Quoted text »
====
16. The apparatus of claim 15, wherein the interpolation unit
performs a low-pass interpolation with regard to amplitudes
corresponding to low-pass frequencies of the transformed voice
signals, and re-samples a sequence to correspond to R times of an
initial sample rate.
17. The apparatus of claim 15, wherein the spectral
auto-correlation calculation unit uses the calculated spectral
difference, and calculates the spectral auto-correlation by
performing normalization.
18. The apparatus of claim 15, wherein the voicing region decision
unit compares a maximum of the calculated spectral auto-correlation
with a predetermined value, and determines, as the voicing region,
a region in which a maximum spectral auto-correlation is greater
than the critical value.
19. The apparatus of claim 15, wherein the pitch extraction unit
extracts the pitch by performing a parabolic interpolation or a
sync function interpolation on the spectral auto-correlation
corresponding to the voicing region.
20. The apparatus of claim 19, wherein the pitch is extracted from
a position of a local peak corresponding to a maximum calculated
spectral auto-correlation among interpolated spectral
auto-correlations.
21. An apparatus for detecting a pitch in input voice signals, the
apparatus comprising: a pre-processing unit performing a
predetermined pre-processing on the input voice signals; a Fourier
transform unit performing a Fourier transform on the pre-processed
voice signals; an interpolation unit performing an interpolation on
the transformed voice signals; a normalized local center of gravity
(NLCG) calculation unit calculating an NLCG on a spectrum of the
interpolated voice signals; a spectral auto-correlation calculation
unit calculating a spectral auto-correlation using the calculated
NLCG; a voicing region decision unit determining a voicing region
based on the calculated spectral auto-correlation; and a pitch
extraction unit extracting a pitch using a spectral
auto-correlation corresponding to the voicing region.
====
Data rows »
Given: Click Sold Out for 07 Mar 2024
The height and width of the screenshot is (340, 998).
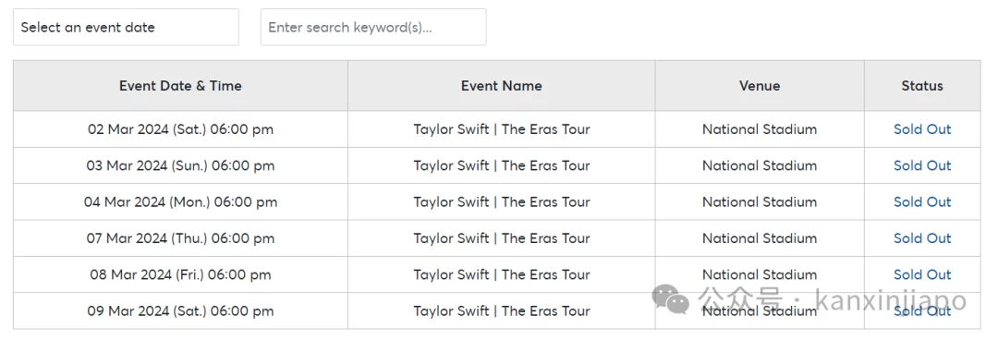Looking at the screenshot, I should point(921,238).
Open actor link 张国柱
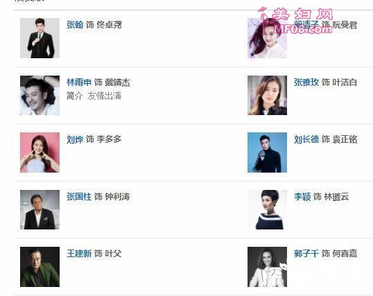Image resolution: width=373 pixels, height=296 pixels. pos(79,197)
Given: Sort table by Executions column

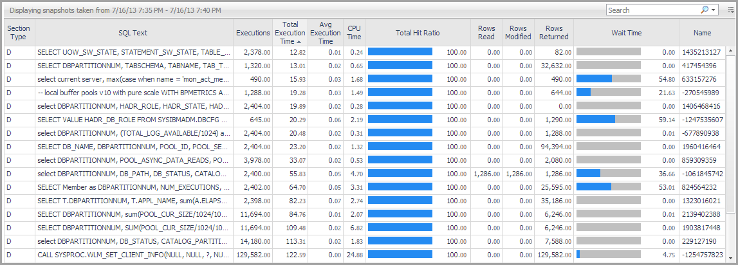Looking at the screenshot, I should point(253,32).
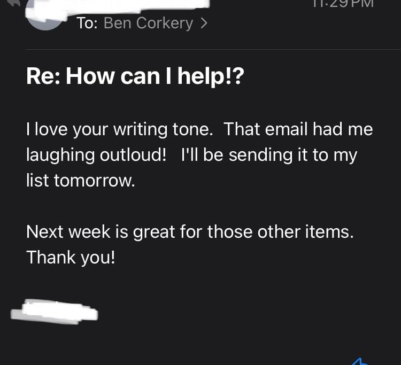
====
Written instruction »
From the pitch-detection claims, copy the passage starting with "16. The apparatus" and going on through "the critical value." word for word.

Exercise output »
16. The apparatus of claim 15, wherein the interpolation unit
performs a low-pass interpolation with regard to amplitudes
corresponding to low-pass frequencies of the transformed voice
signals, and re-samples a sequence to correspond to R times of an
initial sample rate.
17. The apparatus of claim 15, wherein the spectral
auto-correlation calculation unit uses the calculated spectral
difference, and calculates the spectral auto-correlation by
performing normalization.
18. The apparatus of claim 15, wherein the voicing region decision
unit compares a maximum of the calculated spectral auto-correlation
with a predetermined value, and determines, as the voicing region,
a region in which a maximum spectral auto-correlation is greater
than the critical value.